## [DOCUMENT SOURCE]
..............................
Loin de remettre en question la bonne foi des psychiatres qui demandent de telles procédures, l’avocat explique que dans de nombreux cas, celles-ci portent gravement atteinte aux droits fondamentaux de la personne, notamment à son intégrité physique ou psychologique, à son droit à l’inviolabilité ou encore à son autodétermination.
« Il y a des situations où en voulant bien faire à l’endroit du patient, en bout de ligne, on en vient à adopter des mesures qui risquent d’avoir des effets extrêmement contraignants et difficiles à vivre, voire traumatisants pour le patient. », souligne Me Ménard.
« Alors, nous, on s’assure que les conclusions faites par l’hôpital ne sont pas trop larges ou injustifiées », poursuit l’avocat.
Des mesures « draconiennes »
Comme évoqué précédemment, en l’absence de consentement, la loi exige que l’établissement de santé fasse appel à la Cour pour obtenir l’autorisation pour l’une des deux procédures. Pourtant, selon Me Ménard, cette exigence n’est pas toujours observée.
..............................
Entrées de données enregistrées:
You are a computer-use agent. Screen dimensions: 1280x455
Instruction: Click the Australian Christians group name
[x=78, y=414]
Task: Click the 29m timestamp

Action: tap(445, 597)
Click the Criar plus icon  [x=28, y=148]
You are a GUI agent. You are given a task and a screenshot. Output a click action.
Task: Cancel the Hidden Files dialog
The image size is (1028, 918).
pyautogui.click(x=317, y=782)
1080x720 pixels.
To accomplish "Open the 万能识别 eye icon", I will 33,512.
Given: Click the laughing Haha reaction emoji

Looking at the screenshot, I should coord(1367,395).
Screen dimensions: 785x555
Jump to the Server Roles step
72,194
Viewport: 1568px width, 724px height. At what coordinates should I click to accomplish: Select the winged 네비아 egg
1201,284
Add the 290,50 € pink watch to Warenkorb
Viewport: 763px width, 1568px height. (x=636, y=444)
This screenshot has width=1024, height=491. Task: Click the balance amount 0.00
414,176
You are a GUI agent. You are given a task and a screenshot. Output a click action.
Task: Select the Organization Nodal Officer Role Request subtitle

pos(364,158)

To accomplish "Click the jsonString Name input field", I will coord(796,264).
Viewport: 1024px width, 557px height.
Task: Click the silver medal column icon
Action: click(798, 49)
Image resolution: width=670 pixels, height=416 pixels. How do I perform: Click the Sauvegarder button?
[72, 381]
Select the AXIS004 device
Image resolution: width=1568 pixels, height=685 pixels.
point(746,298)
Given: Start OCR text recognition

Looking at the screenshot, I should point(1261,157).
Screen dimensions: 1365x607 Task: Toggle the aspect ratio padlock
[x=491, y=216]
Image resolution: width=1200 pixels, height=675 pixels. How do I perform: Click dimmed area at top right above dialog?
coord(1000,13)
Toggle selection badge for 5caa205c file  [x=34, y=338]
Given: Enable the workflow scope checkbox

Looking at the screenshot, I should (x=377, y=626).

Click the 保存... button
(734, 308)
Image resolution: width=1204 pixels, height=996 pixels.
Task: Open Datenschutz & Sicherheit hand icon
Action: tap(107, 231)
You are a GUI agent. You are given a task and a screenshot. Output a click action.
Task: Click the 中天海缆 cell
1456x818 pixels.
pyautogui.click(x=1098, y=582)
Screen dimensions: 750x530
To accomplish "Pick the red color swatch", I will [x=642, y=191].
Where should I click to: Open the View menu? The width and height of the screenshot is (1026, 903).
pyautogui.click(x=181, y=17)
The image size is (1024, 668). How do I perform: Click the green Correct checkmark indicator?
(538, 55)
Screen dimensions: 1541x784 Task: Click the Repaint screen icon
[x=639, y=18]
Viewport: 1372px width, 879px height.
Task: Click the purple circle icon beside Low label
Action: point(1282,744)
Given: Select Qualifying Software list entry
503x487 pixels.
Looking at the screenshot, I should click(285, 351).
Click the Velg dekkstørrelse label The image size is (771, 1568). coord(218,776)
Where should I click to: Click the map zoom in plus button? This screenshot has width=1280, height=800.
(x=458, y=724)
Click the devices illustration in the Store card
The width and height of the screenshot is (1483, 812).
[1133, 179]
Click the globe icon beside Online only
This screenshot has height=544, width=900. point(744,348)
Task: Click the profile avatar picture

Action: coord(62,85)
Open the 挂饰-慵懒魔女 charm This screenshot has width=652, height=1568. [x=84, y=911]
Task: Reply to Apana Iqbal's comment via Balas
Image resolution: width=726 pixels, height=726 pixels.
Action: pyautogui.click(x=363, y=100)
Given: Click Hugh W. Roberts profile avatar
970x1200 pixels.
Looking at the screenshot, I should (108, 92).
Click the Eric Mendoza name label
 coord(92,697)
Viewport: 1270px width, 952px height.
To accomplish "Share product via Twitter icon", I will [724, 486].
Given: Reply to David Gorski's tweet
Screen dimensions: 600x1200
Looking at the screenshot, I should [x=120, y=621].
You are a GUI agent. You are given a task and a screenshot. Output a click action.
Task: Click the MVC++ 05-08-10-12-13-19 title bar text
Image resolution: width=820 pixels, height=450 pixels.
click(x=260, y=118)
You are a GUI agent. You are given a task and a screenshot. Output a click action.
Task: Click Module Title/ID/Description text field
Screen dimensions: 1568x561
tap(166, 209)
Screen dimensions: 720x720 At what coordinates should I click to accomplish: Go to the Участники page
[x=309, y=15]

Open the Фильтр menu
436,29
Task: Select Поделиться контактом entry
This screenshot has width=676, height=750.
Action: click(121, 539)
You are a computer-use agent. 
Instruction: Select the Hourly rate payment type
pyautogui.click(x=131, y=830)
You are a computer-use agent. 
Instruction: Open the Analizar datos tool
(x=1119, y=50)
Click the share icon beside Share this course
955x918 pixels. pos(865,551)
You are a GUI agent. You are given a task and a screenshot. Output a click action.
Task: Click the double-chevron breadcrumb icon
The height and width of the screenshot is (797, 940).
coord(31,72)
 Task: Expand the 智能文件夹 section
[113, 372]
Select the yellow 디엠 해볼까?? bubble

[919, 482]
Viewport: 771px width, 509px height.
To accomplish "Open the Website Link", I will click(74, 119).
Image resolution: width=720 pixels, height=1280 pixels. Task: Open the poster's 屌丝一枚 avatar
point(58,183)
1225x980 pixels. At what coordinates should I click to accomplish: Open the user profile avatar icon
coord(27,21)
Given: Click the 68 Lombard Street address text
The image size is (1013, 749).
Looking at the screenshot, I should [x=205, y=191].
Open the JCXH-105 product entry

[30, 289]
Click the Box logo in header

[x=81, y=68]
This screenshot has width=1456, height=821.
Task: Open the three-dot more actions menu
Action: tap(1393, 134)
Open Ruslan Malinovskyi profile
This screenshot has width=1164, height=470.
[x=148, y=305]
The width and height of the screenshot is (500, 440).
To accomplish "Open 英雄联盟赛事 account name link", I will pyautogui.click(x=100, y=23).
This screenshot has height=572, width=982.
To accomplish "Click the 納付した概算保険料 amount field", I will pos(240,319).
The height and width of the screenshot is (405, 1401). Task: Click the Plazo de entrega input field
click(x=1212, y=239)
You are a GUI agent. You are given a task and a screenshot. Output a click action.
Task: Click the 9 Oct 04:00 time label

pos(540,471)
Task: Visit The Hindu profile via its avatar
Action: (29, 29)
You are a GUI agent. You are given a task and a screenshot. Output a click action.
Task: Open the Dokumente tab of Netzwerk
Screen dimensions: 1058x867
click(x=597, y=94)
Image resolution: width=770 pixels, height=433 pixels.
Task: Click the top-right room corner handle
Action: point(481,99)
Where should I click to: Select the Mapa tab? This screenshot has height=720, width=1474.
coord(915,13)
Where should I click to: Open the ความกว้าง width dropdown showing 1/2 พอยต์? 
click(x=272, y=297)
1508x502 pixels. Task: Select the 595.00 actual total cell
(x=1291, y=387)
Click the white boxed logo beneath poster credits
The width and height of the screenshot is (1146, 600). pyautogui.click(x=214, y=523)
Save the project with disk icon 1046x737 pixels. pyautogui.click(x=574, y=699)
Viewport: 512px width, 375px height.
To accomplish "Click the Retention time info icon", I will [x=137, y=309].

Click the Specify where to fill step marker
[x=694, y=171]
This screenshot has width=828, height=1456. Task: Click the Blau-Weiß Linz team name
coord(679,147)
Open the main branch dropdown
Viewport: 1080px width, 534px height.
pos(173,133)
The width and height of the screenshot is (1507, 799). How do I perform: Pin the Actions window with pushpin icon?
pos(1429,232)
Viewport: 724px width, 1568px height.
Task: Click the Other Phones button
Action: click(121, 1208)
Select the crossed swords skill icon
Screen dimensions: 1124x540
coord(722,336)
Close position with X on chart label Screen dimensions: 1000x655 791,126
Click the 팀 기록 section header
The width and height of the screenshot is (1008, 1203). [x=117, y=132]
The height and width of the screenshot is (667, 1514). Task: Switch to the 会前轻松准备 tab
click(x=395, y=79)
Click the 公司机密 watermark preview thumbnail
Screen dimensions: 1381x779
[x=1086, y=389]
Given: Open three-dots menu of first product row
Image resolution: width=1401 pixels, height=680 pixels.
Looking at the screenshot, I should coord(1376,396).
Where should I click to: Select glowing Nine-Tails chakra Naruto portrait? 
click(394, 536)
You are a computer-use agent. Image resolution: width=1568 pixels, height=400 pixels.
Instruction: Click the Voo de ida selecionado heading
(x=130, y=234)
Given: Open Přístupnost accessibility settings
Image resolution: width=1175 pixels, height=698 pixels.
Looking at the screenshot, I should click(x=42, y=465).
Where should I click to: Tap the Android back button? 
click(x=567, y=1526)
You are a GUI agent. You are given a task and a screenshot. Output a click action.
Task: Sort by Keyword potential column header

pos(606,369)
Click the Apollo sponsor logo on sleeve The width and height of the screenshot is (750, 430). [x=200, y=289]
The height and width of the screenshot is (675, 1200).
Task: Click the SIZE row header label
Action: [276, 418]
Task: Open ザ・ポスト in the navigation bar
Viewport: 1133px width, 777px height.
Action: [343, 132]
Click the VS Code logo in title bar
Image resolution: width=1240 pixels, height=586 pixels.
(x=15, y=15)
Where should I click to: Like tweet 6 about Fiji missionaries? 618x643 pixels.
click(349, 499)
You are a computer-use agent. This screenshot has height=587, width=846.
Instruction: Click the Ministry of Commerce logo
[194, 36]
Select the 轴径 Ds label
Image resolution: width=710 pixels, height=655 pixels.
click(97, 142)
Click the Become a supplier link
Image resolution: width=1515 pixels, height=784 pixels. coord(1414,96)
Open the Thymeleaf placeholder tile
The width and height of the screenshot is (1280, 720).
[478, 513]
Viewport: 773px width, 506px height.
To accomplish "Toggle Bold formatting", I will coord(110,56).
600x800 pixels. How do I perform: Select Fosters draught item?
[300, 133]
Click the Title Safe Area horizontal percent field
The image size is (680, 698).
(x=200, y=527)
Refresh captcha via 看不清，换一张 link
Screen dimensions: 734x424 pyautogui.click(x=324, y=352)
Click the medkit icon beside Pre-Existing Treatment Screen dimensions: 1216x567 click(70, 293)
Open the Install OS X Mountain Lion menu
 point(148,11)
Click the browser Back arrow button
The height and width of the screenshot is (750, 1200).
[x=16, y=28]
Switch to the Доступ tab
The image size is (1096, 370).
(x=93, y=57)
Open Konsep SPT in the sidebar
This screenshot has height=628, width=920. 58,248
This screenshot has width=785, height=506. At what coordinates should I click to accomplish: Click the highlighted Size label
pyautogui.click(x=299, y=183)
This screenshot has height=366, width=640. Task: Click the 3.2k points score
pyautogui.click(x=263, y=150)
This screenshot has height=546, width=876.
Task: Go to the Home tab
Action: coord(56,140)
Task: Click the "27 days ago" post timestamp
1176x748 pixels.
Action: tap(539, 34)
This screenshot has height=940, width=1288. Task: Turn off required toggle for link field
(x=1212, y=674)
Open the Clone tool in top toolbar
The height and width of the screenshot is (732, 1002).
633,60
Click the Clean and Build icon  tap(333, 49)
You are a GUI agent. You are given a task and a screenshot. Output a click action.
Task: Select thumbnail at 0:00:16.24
..............................
## [ACTION À MENER]
Mettez à jour le passage du document source qui va de « Loin de remettre » jusqu'à « souligne Me Ménard. », en remplaçant « psychiatres » par « médecins ».

## [RÉSULTAT ATTENDU]
Loin de remettre en question la bonne foi des médecins qui demandent de telles procédures, l’avocat explique que dans de nombreux cas, celles-ci portent gravement atteinte aux droits fondamentaux de la personne, notamment à son intégrité physique ou psychologique, à son droit à l’inviolabilité ou encore à son autodétermination.
« Il y a des situations où en voulant bien faire à l’endroit du patient, en bout de ligne, on en vient à adopter des mesures qui risquent d’avoir des effets extrêmement contraignants et difficiles à vivre, voire traumatisants pour le patient. », souligne Me Ménard.